Реферат: Скоморохи на Древней Руси
Военные и торговые отношения Руси с Византией общеизвестны. Русь ходила войной на Византию в 860, 911, 941, 944, 969-971, 989 годах. При этом русские князья с войском не раз бывали и в Царьграде. По договору 911 года, упрочивались и расширялись русские торговые отношения с Византией. Значительны были и культурные связи между двумя странами. В 957 году княгиня Ольга с многочисленной свитой совершила дипломатическую поездку в Царьград. Византийский император торжественно принимал ее. По придворному обычаю во время пиршества показывались различные представления, игры, исполнялись пляски, пелись песни. Пиршество сопровождалось также игрой на музыкальных инструментах. Исполнителями были труппы актеров и танцовщиков. Эти представления кроме княгини Ольги смотрела ее многочисленная свита. В течение своего долговременного пребывания в Царьграде Ольга и ее свита посещали торги и ипподромные представления. На ипподромных играх, конечно, бывали и жившие в Царьграде русские купцы; об этих зрелищах говорили киевлянам и заезжие византийские купцы. Когда греческая царевна Анна вышла замуж за великого князя Владимира Святославича, она приехала в Киев с большой свитой, в состав которой, вероятно, входили также византийские актеры и скоморохи. Нельзя сомневаться в том, что для обслуживания двора тогда были привлечены и русские скоморохи.

[Задание 1]:
Ответьте по реферату о скоморохах:
(а) В каком году княгиня Ольга совершила дипломатическую поездку в Царьград?
(б) По договору какого года упрочивались и расширялись русские торговые отношения с Византией?
(в) За кого вышла замуж греческая царевна Анна?
[Задание 2]: Продолжите реферат о скоморохах на Древней Руси после его последнего предложения.
Эти строки никак не связаны с рефератом о скоморохах.

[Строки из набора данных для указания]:
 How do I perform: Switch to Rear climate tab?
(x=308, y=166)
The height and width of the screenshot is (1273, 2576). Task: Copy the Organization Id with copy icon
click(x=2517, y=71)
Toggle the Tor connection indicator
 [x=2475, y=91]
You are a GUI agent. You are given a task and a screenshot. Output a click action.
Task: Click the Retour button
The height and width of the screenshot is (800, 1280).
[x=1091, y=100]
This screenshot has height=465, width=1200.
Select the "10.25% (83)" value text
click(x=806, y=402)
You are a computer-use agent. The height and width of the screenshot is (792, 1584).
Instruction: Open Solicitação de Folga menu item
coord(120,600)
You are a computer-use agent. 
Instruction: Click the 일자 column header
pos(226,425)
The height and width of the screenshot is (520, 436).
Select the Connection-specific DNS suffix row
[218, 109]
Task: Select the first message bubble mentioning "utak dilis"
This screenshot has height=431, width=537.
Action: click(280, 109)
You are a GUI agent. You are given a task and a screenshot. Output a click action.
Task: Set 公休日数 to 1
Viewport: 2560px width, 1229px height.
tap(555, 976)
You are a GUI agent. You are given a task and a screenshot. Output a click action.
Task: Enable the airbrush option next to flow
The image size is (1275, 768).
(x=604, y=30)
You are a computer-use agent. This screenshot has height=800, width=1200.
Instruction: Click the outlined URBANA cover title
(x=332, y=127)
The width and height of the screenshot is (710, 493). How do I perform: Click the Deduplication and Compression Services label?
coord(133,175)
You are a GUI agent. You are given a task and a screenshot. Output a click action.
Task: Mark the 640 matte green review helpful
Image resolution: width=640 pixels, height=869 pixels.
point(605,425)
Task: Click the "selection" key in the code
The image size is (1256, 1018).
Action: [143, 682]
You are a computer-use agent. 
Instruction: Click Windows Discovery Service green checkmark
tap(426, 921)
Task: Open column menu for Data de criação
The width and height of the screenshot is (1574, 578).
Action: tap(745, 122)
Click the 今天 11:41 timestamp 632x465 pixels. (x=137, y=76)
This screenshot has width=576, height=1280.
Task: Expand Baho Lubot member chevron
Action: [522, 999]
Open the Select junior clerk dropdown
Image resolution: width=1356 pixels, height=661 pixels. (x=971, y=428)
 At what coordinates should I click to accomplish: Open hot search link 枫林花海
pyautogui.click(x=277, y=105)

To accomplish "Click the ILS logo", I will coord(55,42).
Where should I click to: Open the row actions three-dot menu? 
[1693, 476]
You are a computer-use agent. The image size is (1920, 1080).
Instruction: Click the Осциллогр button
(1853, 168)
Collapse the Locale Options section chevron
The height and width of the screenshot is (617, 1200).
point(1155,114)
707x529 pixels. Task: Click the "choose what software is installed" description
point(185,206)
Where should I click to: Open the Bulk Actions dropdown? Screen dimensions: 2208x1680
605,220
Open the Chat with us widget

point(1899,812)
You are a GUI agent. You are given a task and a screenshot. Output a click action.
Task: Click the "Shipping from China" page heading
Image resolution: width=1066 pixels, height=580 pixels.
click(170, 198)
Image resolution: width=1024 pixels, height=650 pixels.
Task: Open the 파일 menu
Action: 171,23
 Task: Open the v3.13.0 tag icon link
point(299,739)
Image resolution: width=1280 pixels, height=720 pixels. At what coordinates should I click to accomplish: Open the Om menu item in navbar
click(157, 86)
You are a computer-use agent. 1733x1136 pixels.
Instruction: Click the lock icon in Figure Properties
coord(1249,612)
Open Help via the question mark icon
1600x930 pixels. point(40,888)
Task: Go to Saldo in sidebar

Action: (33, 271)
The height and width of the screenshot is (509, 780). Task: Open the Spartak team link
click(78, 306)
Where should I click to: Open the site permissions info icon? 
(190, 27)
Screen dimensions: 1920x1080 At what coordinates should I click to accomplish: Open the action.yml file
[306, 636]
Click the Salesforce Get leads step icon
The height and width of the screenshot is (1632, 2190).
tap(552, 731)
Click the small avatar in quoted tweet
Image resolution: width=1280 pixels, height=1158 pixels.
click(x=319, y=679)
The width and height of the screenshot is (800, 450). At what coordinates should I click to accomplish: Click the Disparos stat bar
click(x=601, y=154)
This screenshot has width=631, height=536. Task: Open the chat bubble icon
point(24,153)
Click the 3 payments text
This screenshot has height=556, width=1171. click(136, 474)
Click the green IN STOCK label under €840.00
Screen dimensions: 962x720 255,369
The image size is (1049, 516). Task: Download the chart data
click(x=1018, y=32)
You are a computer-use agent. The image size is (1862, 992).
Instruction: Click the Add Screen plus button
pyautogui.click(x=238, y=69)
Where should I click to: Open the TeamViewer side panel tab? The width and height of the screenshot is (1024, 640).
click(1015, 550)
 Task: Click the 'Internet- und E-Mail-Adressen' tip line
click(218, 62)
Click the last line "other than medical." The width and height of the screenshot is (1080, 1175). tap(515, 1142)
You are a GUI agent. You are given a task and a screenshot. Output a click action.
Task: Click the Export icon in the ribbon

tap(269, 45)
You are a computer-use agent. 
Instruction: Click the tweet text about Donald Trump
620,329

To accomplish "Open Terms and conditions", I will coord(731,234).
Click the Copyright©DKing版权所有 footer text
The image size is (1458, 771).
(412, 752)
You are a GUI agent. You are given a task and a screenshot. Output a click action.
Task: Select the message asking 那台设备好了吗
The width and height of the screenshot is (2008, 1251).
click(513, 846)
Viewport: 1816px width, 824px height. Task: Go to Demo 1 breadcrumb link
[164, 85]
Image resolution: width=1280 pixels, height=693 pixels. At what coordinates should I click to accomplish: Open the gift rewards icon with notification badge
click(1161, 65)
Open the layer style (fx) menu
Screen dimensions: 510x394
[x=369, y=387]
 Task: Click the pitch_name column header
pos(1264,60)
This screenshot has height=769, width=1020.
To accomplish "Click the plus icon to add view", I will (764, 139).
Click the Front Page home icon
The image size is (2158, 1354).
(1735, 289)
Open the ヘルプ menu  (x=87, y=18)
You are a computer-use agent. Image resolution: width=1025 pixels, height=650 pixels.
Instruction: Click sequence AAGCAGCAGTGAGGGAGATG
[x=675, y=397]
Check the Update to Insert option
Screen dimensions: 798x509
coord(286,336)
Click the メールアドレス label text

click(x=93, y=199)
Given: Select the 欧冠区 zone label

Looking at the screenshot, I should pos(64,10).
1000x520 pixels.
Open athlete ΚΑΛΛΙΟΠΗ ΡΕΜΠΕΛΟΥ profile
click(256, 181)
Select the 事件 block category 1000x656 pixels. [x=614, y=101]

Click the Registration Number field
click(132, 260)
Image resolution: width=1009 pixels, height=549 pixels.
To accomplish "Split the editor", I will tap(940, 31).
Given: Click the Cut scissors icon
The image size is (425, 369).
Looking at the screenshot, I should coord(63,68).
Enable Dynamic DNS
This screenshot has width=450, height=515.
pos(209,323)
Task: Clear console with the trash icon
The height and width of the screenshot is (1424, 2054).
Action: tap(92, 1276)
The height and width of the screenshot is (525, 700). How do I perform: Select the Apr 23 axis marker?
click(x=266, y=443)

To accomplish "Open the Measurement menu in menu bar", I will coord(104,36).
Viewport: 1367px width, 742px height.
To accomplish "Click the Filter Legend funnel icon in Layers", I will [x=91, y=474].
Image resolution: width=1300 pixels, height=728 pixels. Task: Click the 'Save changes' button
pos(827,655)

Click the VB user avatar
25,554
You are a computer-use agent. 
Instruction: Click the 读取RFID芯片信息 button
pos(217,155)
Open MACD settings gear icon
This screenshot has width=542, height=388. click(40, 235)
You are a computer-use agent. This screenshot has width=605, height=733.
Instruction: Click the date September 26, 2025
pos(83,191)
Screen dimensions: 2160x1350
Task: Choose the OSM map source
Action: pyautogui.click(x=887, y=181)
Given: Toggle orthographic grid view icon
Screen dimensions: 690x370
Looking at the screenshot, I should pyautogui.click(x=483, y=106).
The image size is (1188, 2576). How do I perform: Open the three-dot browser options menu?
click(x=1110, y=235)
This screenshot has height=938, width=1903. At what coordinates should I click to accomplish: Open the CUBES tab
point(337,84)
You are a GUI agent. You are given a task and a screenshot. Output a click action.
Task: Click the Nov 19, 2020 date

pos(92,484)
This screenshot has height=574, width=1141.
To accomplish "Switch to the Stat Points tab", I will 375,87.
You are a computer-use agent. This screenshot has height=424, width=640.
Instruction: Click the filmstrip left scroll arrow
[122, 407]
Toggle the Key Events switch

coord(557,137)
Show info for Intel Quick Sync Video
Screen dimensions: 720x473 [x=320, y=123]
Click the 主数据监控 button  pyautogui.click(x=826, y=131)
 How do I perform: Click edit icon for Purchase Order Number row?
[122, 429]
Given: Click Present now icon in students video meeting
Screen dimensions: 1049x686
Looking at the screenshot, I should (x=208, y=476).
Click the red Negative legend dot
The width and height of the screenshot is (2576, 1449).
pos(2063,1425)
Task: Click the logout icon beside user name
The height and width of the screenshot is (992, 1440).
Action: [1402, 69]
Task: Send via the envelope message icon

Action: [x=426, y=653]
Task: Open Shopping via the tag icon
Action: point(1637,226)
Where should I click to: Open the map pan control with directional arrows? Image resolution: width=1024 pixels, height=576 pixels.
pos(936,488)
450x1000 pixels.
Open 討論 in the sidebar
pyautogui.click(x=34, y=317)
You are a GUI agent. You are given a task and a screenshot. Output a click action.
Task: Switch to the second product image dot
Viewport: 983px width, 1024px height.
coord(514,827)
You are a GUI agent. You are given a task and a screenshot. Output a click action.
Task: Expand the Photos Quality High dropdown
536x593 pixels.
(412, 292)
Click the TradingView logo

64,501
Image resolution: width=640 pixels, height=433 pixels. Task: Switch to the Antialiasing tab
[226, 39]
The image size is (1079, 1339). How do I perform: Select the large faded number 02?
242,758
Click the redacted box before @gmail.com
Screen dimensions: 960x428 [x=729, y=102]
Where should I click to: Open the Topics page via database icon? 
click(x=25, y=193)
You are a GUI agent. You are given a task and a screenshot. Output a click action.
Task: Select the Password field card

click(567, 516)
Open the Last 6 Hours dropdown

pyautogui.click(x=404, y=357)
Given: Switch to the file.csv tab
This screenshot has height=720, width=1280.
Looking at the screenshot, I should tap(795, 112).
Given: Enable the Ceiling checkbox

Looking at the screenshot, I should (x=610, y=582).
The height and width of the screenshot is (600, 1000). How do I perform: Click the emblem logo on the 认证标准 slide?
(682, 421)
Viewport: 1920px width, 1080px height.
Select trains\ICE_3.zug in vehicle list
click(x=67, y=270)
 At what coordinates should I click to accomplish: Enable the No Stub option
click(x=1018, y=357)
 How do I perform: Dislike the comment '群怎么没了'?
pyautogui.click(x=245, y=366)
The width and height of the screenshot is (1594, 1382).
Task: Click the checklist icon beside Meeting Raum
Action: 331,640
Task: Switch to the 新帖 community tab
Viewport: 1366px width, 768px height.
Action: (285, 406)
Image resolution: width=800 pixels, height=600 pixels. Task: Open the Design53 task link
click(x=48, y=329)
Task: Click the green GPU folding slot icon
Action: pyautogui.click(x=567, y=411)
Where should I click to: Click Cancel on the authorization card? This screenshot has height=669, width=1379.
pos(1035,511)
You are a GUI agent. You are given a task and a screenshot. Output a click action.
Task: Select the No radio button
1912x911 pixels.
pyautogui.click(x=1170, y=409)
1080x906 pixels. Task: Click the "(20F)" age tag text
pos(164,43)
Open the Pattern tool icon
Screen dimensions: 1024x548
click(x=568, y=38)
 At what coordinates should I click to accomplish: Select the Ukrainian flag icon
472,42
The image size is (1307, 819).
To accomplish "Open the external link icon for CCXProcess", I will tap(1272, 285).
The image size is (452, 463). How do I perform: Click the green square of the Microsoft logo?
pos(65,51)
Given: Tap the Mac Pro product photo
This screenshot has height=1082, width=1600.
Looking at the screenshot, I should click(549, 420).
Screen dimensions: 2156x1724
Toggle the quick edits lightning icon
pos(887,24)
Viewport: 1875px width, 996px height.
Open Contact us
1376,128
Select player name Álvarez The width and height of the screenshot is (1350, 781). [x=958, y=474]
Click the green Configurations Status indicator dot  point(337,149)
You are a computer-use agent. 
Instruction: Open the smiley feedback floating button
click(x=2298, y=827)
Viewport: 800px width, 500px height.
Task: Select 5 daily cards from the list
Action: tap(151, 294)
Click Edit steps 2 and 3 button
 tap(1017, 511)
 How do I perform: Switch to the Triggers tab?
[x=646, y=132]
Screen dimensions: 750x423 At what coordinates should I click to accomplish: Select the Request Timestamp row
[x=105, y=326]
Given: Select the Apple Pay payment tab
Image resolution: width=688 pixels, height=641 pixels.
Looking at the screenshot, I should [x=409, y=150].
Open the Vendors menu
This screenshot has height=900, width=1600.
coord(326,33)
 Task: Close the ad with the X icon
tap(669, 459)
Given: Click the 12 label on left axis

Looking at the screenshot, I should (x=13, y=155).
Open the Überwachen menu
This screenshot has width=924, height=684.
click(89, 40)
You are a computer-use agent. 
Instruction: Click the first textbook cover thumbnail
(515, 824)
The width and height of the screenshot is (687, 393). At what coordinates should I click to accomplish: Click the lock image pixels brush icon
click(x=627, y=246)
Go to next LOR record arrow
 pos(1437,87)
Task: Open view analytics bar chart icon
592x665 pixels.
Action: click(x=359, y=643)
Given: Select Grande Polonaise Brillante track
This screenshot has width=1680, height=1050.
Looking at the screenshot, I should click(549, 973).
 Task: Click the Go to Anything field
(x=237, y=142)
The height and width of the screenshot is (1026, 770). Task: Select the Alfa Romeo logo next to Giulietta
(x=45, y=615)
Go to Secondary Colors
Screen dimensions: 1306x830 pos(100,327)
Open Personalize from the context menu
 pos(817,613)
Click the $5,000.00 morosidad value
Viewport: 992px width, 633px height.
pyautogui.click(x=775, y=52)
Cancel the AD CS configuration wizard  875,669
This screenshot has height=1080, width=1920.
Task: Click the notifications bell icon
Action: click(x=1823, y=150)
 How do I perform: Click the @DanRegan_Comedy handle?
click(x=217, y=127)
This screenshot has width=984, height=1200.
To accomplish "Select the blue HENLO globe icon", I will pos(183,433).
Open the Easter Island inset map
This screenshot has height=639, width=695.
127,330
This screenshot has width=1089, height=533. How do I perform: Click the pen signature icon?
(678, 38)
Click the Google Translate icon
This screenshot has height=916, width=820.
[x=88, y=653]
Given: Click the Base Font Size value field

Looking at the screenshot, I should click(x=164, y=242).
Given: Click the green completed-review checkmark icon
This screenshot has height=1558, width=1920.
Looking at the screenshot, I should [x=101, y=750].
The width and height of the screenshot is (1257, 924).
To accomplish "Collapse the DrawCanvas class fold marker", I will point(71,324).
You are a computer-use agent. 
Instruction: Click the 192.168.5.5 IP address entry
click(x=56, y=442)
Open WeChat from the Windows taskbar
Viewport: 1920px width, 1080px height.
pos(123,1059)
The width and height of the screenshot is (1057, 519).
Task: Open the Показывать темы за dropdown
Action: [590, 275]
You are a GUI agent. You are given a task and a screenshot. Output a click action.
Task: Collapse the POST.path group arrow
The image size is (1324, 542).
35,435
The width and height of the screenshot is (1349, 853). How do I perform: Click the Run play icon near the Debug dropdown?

[Ответ 1]:
(а) В 957 году.
(б) По договору 911 года.
(в) За великого князя Владимира Святославича.

[Ответ 2]:
По-видимому, одно из таких представлений изображено на фресках Киево-Софийского собора. Здесь изображены представления нескольких жанров. На одной из фресок нарисованы три пляшущих скомороха - один соло, двое других в паре, причем один из них либо пародирует женскую пляску, либо исполняет нечто подобное пляске «кинто» с платком в руке. На другой - трое музыкантов: двое играют на рожках (сопелях), один на гуслях. Тут же два акробата-эквилибриста: взрослый стоя поддерживает шест, по которому поднимается мальчик. Рядом - музыкант со струнным смычковым инструментом. На фреске представлены также травля медведя и белки или охота на них, бой человека с ряженым зверем, конные ристания; кроме того, ипподром, публика в ложах, князь с княгиней и их свита. В Киеве, по-видимому, ипподрома не было, но происходили конные ристания и травля зверей. Следовательно, существовало нечто подобное ипподрому, а художник, желая придать своей фреске большую пышность и торжественность, изобразил ипподром, подобный константинопольскому. Однако из этого вовсе не следует, будто на фресках изображены константинопольские представления.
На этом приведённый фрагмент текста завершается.